3. Certains membres de la communauté homosexuelle ne se sentent pas représentés par la manière dont la Pride officielle est organisée aujourd’hui. Pour nombre d’entre eux, elle ne reflète pas suffisamment la diversité des identités de genre, des orientations sexuelles et des caractéristiques sexuelles. En outre, elle ne représente pas suffisamment leurs luttes, en particulier l’intersectionnalité et la possibilité d’un autre monde.
Gabrielle de déi aner
1. Le Luxembourg est un pays avec une multitude de paradigmes. Le pays est fier de sa diversité mais, dans certains cas, il a fait le strict minimum pour mettre en place des politiques qui valident et protègent les personnes homosexuelles. Le pays et le monde ont beaucoup progressé et les droits des homosexuels ont atteint le courant dominant comme jamais auparavant. Mais si le Luxembourg et le monde ont progressé, nous n’en sommes encore qu’à de tout petits pas. Nous pouvons être fiers d’avoir parcouru un long chemin, mais il reste encore un long chemin à parcourir pour envisager la libération queer non seulement comme la promulgation de certaines lois, mais aussi comme un changement de perspective où nous n’envisageons pas la société et les gens comme devant s’inscrire dans un schéma binaire spécifique.
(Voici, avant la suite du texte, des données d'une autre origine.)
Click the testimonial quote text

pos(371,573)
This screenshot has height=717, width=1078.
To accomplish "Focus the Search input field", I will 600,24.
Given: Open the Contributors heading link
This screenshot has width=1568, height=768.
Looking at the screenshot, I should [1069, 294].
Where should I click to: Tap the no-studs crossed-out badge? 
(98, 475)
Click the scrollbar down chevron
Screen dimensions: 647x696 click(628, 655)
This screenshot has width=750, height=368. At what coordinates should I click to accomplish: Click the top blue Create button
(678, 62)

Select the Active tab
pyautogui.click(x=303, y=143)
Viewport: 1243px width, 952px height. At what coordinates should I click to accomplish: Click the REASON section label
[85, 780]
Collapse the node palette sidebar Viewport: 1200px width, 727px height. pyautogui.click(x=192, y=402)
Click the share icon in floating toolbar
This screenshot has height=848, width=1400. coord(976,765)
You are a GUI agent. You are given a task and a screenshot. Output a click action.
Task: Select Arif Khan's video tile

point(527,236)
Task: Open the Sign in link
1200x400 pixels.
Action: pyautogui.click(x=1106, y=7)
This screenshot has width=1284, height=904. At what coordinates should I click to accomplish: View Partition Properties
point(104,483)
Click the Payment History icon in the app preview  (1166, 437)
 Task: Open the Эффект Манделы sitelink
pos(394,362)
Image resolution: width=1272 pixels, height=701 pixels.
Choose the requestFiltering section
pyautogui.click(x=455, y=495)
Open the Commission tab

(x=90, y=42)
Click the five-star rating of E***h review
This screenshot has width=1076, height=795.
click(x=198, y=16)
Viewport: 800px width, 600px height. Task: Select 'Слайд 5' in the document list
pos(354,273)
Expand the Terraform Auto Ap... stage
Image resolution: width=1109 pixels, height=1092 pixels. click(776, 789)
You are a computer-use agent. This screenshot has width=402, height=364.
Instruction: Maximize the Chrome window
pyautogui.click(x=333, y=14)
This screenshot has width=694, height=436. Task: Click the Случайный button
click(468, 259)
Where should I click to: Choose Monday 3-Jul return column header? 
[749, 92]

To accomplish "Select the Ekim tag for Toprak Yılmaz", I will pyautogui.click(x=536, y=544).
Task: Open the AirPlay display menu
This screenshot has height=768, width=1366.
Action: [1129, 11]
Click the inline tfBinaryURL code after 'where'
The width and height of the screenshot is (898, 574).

2. L’une des choses les plus importantes dont nous pouvons être déçu.es, c’est que l’homosexualité mainstream au Luxembourg a été principalement dominée par des hommes gays blancs et cis. Cela signifie que le sexisme, la transphobie et le racisme sont encore très présents dans le discours sur qui peut être visiblement queer. Par exemple, le mouvement militant palestinien a été abandonné ses frères et sœurs et camarades gays et/ou queers. Si nous ne voyons pas que la lutte pour la libération de toutes les personnes queer, indépendamment de leur origine, est aussi notre lutte, nous ne serons pas en mesure d’embrasser pleinement les aspects révolutionnaires et les plus beaux de nos identités queer.
3. Si vous avez des personnes qui sont constamment marginalisées par rapport à l’agenda queer principal et qui demandent plus d’espace pour créer leurs propres lieux sûrs, mais qu’elles ne se sentent pas entendues – alors oui, une fierté alternative est nécessaire.